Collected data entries
☆ ☆ ☆ ☆ ☆
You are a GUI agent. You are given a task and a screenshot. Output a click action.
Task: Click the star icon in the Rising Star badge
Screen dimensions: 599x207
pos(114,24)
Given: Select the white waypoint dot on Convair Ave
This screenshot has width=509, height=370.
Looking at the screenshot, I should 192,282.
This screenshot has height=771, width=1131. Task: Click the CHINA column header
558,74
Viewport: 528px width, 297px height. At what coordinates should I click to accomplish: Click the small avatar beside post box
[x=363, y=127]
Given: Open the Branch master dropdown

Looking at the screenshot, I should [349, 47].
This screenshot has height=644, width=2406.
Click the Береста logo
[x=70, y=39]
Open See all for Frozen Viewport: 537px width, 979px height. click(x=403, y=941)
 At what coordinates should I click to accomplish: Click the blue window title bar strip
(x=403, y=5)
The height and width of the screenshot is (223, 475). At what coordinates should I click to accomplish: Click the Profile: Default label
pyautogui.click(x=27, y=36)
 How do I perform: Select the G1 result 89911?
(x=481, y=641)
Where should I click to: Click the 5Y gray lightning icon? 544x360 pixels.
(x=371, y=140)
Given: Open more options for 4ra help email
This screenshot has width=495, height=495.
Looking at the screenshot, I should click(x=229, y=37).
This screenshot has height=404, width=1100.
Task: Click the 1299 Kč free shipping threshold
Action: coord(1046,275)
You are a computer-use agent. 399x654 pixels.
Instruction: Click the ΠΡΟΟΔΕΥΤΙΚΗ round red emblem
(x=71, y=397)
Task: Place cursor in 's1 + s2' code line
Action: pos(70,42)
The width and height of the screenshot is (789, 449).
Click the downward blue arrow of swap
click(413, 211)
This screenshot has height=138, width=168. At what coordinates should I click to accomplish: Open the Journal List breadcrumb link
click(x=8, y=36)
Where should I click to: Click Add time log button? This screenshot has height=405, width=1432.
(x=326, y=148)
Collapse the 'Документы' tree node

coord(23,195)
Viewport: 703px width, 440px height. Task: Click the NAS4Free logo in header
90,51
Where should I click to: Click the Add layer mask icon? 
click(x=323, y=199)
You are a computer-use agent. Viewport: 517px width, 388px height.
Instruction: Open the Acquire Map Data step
☆ ☆ ☆ ☆ ☆
*EXERCISE AIM*
Would you return the full set of entries, unchanged in every detail?

*ANSWER BOX*
You are a GUI agent. You are given a task and a screenshot. Output a click action.
Task: Click the star icon in the Rising Star badge
Screen dimensions: 599x207
pos(114,24)
Given: Select the white waypoint dot on Convair Ave
This screenshot has width=509, height=370.
Looking at the screenshot, I should 192,282.
This screenshot has height=771, width=1131. Task: Click the CHINA column header
558,74
Viewport: 528px width, 297px height. At what coordinates should I click to accomplish: Click the small avatar beside post box
[x=363, y=127]
Given: Open the Branch master dropdown

Looking at the screenshot, I should [349, 47].
This screenshot has height=644, width=2406.
Click the Береста logo
[x=70, y=39]
Open See all for Frozen Viewport: 537px width, 979px height. click(x=403, y=941)
 At what coordinates should I click to accomplish: Click the blue window title bar strip
(x=403, y=5)
The height and width of the screenshot is (223, 475). At what coordinates should I click to accomplish: Click the Profile: Default label
pyautogui.click(x=27, y=36)
 How do I perform: Select the G1 result 89911?
(x=481, y=641)
Where should I click to: Click the 5Y gray lightning icon? 544x360 pixels.
(x=371, y=140)
Given: Open more options for 4ra help email
This screenshot has width=495, height=495.
Looking at the screenshot, I should click(x=229, y=37).
This screenshot has height=404, width=1100.
Task: Click the 1299 Kč free shipping threshold
Action: coord(1046,275)
You are a computer-use agent. 399x654 pixels.
Instruction: Click the ΠΡΟΟΔΕΥΤΙΚΗ round red emblem
(x=71, y=397)
Task: Place cursor in 's1 + s2' code line
Action: pos(70,42)
The width and height of the screenshot is (789, 449).
Click the downward blue arrow of swap
click(413, 211)
This screenshot has height=138, width=168. At what coordinates should I click to accomplish: Open the Journal List breadcrumb link
click(x=8, y=36)
Where should I click to: Click Add time log button? This screenshot has height=405, width=1432.
(x=326, y=148)
Collapse the 'Документы' tree node

coord(23,195)
Viewport: 703px width, 440px height. Task: Click the NAS4Free logo in header
90,51
Where should I click to: Click the Add layer mask icon? 
click(x=323, y=199)
You are a computer-use agent. Viewport: 517px width, 388px height.
Instruction: Open the Acquire Map Data step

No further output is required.